TASK BRIEF | From the line with "Downloads (1036, 166)" through the line with "[toggle search] (128, 22)", repeat the entries verbatim, both end lines included, and add nothing.

EXTRACTED ENTRIES |
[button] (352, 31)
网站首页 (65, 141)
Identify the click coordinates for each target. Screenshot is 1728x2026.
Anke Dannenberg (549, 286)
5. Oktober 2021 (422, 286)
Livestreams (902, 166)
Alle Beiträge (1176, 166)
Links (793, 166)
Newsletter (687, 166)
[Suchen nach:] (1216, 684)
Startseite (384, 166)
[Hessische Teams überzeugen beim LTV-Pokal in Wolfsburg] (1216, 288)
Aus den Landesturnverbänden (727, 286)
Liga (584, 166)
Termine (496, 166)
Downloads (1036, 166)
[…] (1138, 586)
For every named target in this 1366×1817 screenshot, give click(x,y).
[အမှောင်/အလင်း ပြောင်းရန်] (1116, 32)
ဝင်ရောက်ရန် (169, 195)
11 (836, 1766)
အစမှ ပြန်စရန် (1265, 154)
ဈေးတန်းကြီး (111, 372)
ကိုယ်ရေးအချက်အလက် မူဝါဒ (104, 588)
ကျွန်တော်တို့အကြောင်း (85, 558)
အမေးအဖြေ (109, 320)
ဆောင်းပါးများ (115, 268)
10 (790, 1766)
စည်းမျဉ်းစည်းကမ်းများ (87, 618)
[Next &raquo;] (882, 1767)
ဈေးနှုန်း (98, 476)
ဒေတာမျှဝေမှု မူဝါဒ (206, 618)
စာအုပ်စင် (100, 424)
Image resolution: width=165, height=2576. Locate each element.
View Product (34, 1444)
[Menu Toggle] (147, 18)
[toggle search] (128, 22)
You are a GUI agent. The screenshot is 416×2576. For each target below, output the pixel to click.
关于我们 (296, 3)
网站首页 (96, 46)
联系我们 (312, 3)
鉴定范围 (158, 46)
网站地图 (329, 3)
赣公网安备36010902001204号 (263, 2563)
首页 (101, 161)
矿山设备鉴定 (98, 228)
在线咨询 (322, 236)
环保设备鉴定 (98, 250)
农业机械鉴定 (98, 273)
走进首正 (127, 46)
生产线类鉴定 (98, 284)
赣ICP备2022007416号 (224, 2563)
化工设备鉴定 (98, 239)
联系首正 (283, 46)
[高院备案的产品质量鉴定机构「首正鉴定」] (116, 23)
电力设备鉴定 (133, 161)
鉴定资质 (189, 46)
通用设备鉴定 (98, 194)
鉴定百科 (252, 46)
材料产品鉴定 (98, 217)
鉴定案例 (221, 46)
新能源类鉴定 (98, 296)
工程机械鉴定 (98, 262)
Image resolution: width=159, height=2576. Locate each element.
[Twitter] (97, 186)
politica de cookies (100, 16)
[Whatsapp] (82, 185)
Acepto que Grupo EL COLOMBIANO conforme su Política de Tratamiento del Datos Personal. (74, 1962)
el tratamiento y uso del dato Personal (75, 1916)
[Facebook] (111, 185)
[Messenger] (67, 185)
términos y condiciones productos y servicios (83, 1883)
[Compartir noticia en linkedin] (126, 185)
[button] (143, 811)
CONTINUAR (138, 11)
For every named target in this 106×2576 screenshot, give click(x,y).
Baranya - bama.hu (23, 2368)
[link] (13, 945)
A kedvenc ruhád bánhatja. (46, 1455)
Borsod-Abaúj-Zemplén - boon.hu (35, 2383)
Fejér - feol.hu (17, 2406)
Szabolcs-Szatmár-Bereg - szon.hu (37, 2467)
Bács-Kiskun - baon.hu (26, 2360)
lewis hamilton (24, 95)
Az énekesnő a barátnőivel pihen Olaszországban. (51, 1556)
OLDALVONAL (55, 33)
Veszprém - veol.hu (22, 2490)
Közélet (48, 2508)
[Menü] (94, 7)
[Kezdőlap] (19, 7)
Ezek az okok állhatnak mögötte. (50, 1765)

ANSWER FOR THIS EXERCISE |
Downloads (1036, 166)
[…] (1138, 586)
For every named target in this 1366×1817 screenshot, give click(x,y).
[အမှောင်/အလင်း ပြောင်းရန်] (1116, 32)
ဝင်ရောက်ရန် (169, 195)
11 (836, 1766)
အစမှ ပြန်စရန် (1265, 154)
ဈေးတန်းကြီး (111, 372)
ကိုယ်ရေးအချက်အလက် မူဝါဒ (104, 588)
ကျွန်တော်တို့အကြောင်း (85, 558)
အမေးအဖြေ (109, 320)
ဆောင်းပါးများ (115, 268)
10 (790, 1766)
စည်းမျဉ်းစည်းကမ်းများ (87, 618)
[Next &raquo;] (882, 1767)
ဈေးနှုန်း (98, 476)
ဒေတာမျှဝေမှု မူဝါဒ (206, 618)
စာအုပ်စင် (100, 424)
Image resolution: width=165, height=2576. Locate each element.
View Product (34, 1444)
[Menu Toggle] (147, 18)
[toggle search] (128, 22)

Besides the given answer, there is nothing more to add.